Sex offenders there are treated the same way as any other resident, Smith said. Several who are still living at the Welcome House have been there for more than eight years, she said.

While many offenders struggle with finding a place they can legally live after serving a sentence, the Welcome House does not discriminate against them because “everyone deserves housing,” Smith said. As long as the offender gets approval from the sheriff’s office, they can stay there, she said.

More than 20 offenders in 30303 listed their address as homeless. 

Sex offenders who are homeless are still on the registry and required to provide the location for where they sleep. 

But the factor that most impacts where offenders live, Caballero said, is the law.

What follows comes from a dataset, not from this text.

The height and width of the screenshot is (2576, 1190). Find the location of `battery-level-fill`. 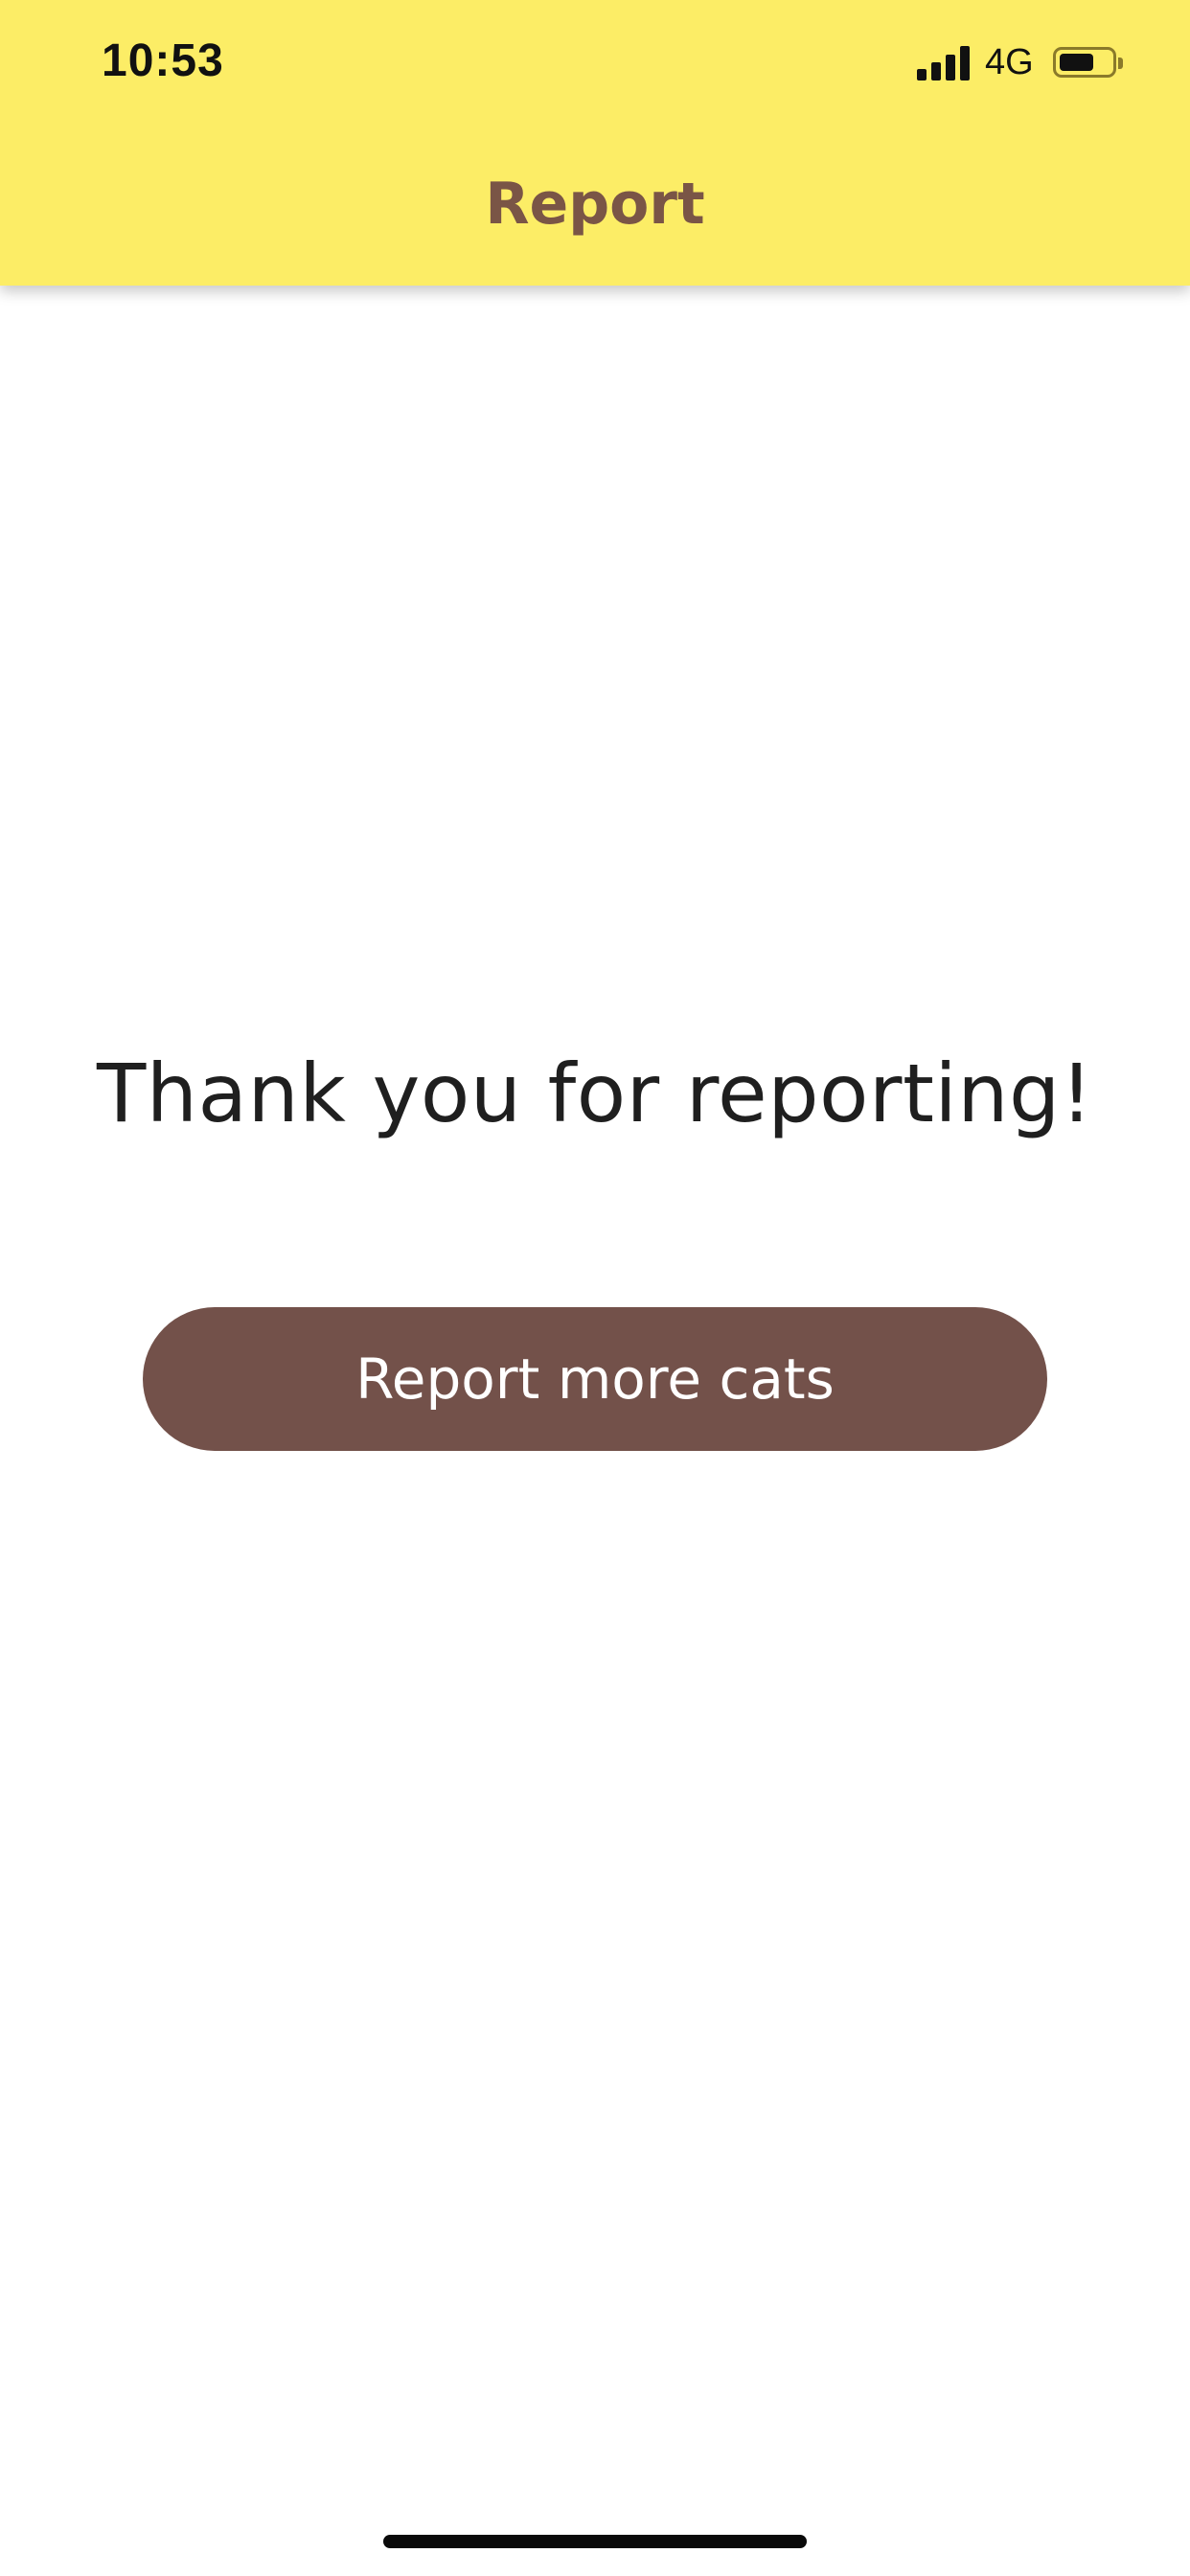

battery-level-fill is located at coordinates (1076, 63).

The date of the offender’s crime affects where the person can live and work in relation to where children may be, according to Georgia law.

The more recent the offense, the stricter the restrictions. The most stringent rules do not allow offenders to live within 1,000 feet of any child care facility, school, church, park, playground, gym, school bus stop and more, according to the GBI. 30336 and several portions of downtown Atlanta do not have many of these facilities.

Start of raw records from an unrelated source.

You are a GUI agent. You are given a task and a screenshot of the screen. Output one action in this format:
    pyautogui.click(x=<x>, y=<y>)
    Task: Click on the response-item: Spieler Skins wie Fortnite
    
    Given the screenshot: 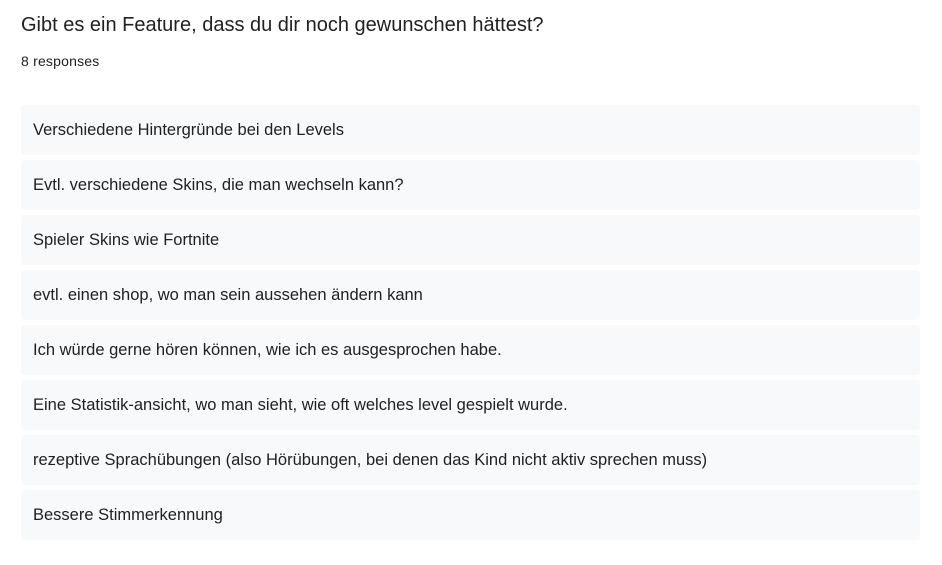 What is the action you would take?
    pyautogui.click(x=470, y=240)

Sometimes, Caballero said, offenders will come to the sheriff’s office to register their address, but it will be denied due to their restrictions. 

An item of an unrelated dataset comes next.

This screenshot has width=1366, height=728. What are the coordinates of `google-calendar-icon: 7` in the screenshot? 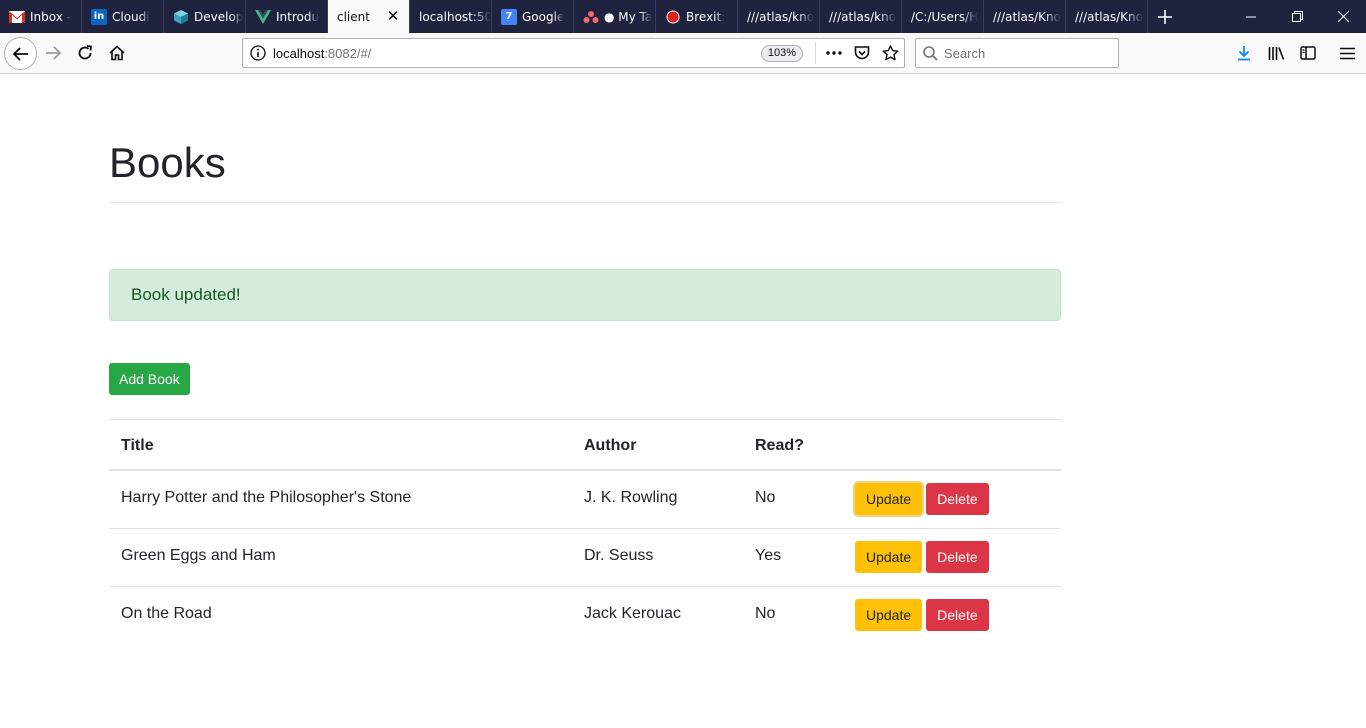 It's located at (509, 16).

“Most individuals, they fail to understand that based to the law, and based on when the sex offender commits the crime, whether they can and cannot live there,” he said.

Though not legally required, he said, Fulton County officers verify that every address is a legitimate location, and do “routine” checks that the offender is still living there.

“We actually go out there,” he said. “We speak with the individuals living there, we work with probation and parole.”